Stored items from a collection:
* * * * * * * * *
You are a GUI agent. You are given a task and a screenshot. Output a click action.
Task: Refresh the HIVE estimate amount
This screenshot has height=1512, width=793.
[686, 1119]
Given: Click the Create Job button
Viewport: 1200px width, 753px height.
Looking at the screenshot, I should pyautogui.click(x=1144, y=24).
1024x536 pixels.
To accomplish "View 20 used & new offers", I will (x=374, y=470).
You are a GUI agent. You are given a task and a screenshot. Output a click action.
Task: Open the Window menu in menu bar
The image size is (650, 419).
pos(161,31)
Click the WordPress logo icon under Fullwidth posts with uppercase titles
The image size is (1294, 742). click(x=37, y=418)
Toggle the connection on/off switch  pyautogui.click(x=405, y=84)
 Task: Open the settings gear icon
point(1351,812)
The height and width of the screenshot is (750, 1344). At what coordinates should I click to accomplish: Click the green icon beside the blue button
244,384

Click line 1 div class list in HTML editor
* * * * * * * * *
**Problem details**:
Transcribe the data in full, matching every line exactly.

**Reply**:
You are a GUI agent. You are given a task and a screenshot. Output a click action.
Task: Refresh the HIVE estimate amount
This screenshot has height=1512, width=793.
[686, 1119]
Given: Click the Create Job button
Viewport: 1200px width, 753px height.
Looking at the screenshot, I should pyautogui.click(x=1144, y=24).
1024x536 pixels.
To accomplish "View 20 used & new offers", I will (x=374, y=470).
You are a GUI agent. You are given a task and a screenshot. Output a click action.
Task: Open the Window menu in menu bar
The image size is (650, 419).
pos(161,31)
Click the WordPress logo icon under Fullwidth posts with uppercase titles
The image size is (1294, 742). click(x=37, y=418)
Toggle the connection on/off switch  pyautogui.click(x=405, y=84)
 Task: Open the settings gear icon
point(1351,812)
The height and width of the screenshot is (750, 1344). At what coordinates should I click to accomplish: Click the green icon beside the blue button
244,384

Click line 1 div class list in HTML editor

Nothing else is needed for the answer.